● Yang Harus Dikerjakan
1. Dalam teks tentang skrining kesehatan gratis, pihak mana yang menurut Dicky Budiman tepat mengelola anggaran Rp 5 triliun untuk skrining gratis TBC?
2. Sambung teks tentang skrining kesehatan gratis mulai setelah kalimat terakhirnya.

Sedikitnya ada 14 skrining gratis yang tersedia di Puskesmas, untuk melihat risiko kemungkinan terpapar penyakit kanker, stroke, hingga jantung. Lantas, apakah medical check up tersebut akan menambah daftar panjang skrining gratis pemerintahan sebelumnya?
Direktur Pencegahan dan Pengendalian Penyakit Tidak Menular (P2PTM) dr Siti Nadia Tarmizi menyebut pihaknya masih membahas kemungkinan semacam itu dengan antar lembaga serta kementerian lain.
Beberapa hal yang diperhitungkan termasuk sasaran dan prioritas pemberian skrining pada semua kelompok usia. Artinya, perlu penyesuaian jenis skrining apa yang diberikan berdasarkan masing-masing umur.
Wacananya, program Prabowo-Gibran tersebut disebut dr Nadia akan diintregrasikan dengan kebijakan skrining 14 penyakit di puskesmas. Penambahan skrining bisa saja diperluas termasuk untuk pemeriksaan kesehatan ginjal talasemia, mata, dan penyakit lain.
"Sceening kesehatan untuk deteksi dini kan, ingat kan ada 14 screening di transformasi primer, kan, yang sudah kita lakukan. SAK, KPTBC, kemudian, hipertensi, obesitas, PPOK itu sudah ada tuh programnya. Nah, sekarang kita tambahkan lebih banyak saja," imbuhnya lagi
"Dan memperbesar sasaran," katanya lagi.
Perlukah ada badan baru untuk menangani program pemeriksaan atau medical check up gratis?
NEXT: Catatan Pakar
BPJS Dinilai Ideal Atur Anggaran
Menurut pakar epidemiologi Dicky Budiman dari Universitas Griffith Australia, pihak yang tepat mengelola anggaran Rp 5 triliun untuk kebutuhan skrining gratis TBC adalah BPJS Kesehatan lantaran memiliki jaringan yang luas.
"BPJS bisa jadi aktor yang tepat untuk mengelola anggaran ini, karena mereka sudah memiliki sistem infrastruktur dan jaringan yang luas, namun BPJS juga harus memperkuat operasional dan manajemen keuangan mereka sehingga ketika dibebankan implementasi program baru ini perlu dilaksanakan," lanjut Dicky.
BPJS juga disebutnya perlu mendapatkan dukungan kolaborasi dari berbagai sektor pemerintah termasuk Kementerian Kesehatan RI hingga Bappenas. Keterlibatan lembaga global seperti Organisasi Kesehatan Dunia (WHO) juga dinilai Dicky bisa membantu berjalannya program medical check up gratis.
Hal senada diutarakan Prof Tjandra. Dalam pelaksanaan program medical check up gratis tidak perlu dibentuk badan baru. Mengingat, selama ini Kemenkes RI sudah berpengalaman dalam pelayanan kesehatan.

● Data
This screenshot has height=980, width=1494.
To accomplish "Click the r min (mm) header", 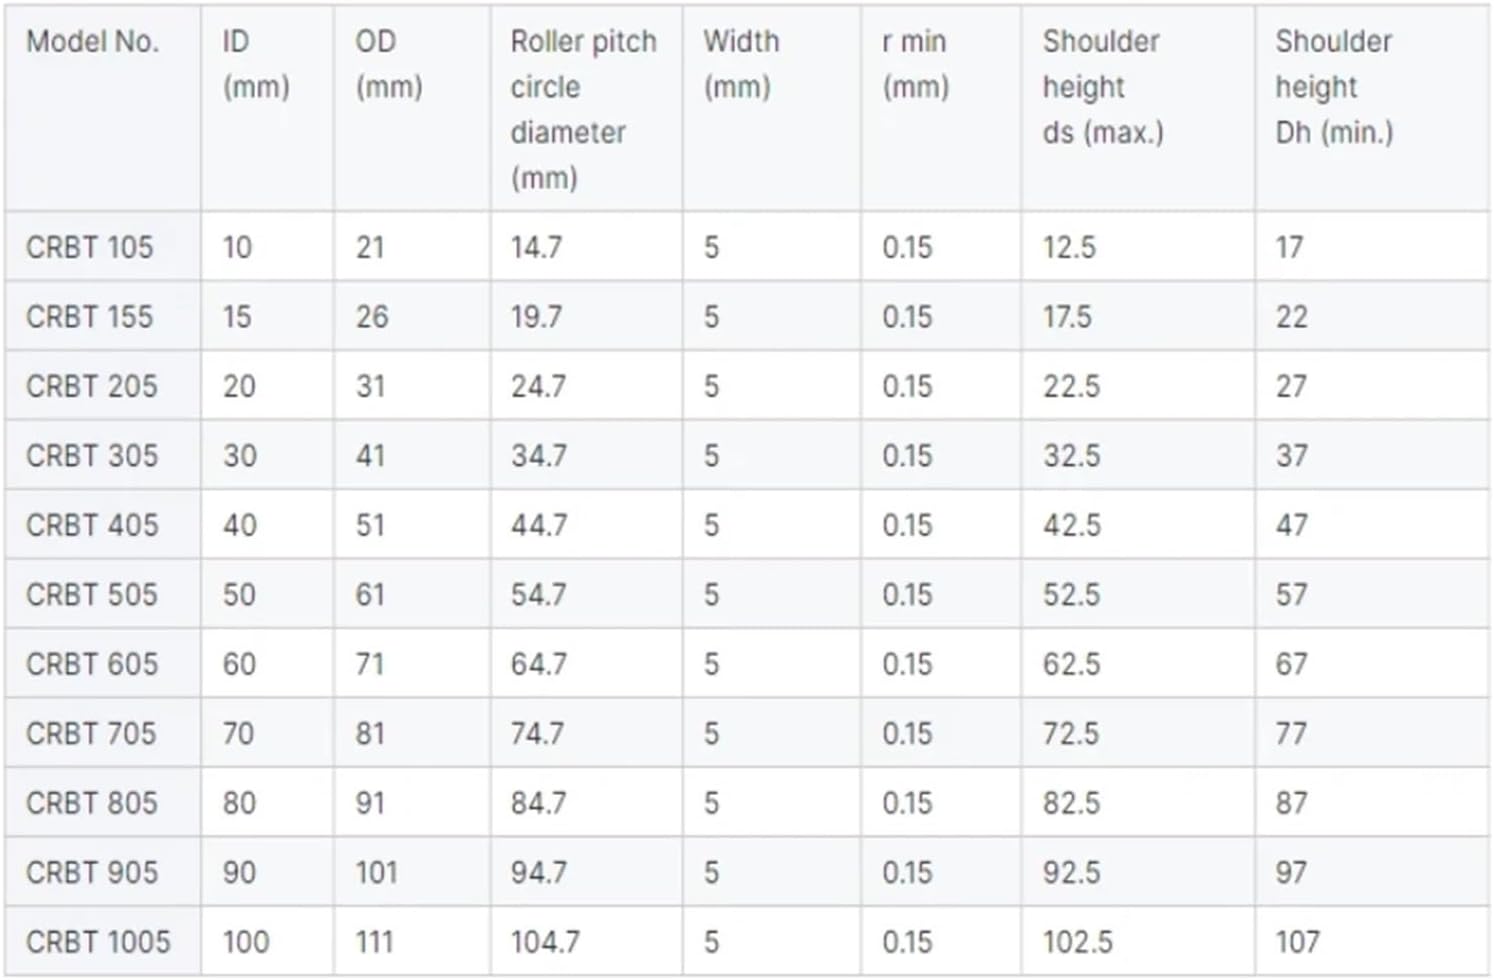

...

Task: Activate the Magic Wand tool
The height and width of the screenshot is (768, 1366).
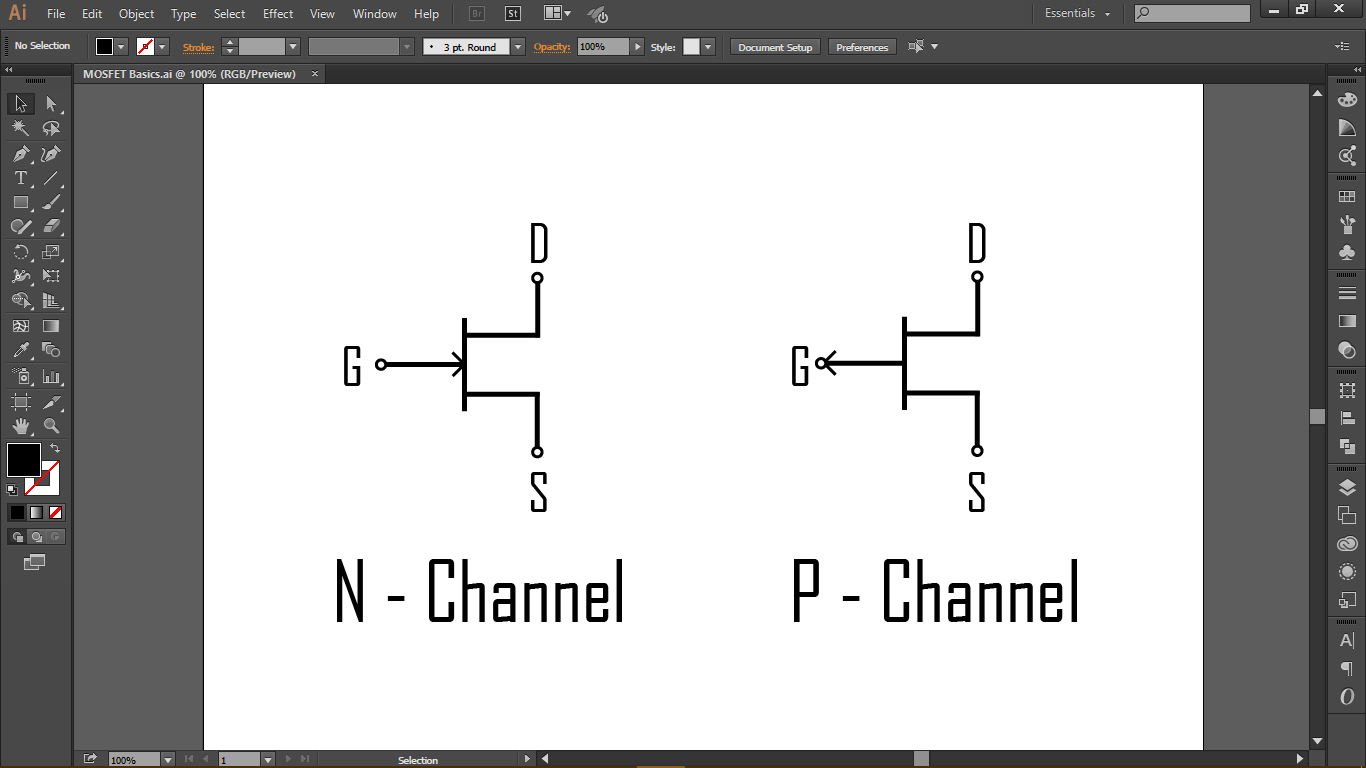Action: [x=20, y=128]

● Hasil Latihan
1. BPJS Kesehatan.

2.
"Kalau ada kegiatan pelayanan kesehatan maka dilakukan oleh Kementerian Kesehatan dan Dinas Kesehatan (karena kesehatan sudah didesentralisasikan ke daerah)," tutur Prof Tjandra.
Skrining Penyakit Ini Juga Diusulkan Jadi Prioritas
Selain TBC, Dicky menyebut skrining penyakit lain yang perlu menjadi prioritas adalah diabetes hingga hipertensi. Ancaman kedua penyakit tersebut relatif tinggi dengan masing-masing prevalensi kasus di Indonesia konsisten berada di atas 10 persen.
"Kalau bisa tiga itu, wah akan sangat bagus mengurangi beban ke depan," beber Prof Tjandra.
"Tambahan lagi, skrining kanker, prioritas jenis kanker serviks bahkan mungkin kanker payudara karena menjadi penyumbang kematian jenis kanker terbanyak," lanjutnya.
NEXT: Keberhasilan di Korea-Jepang
Strategi penanganan kesehatan semacam ini sebetulnya sudah lebih dulu berlaku di negara maju seperti Jepang hingga Korea Selatan. Beban pembiayaan kesehatan di negara-negara tersebut relatif lebih rendah karena mengupayakan langkah promotif dan preventif, mencegah orang jatuh sakit, alih-alih fokus dalam hal kuratif atau perawatan.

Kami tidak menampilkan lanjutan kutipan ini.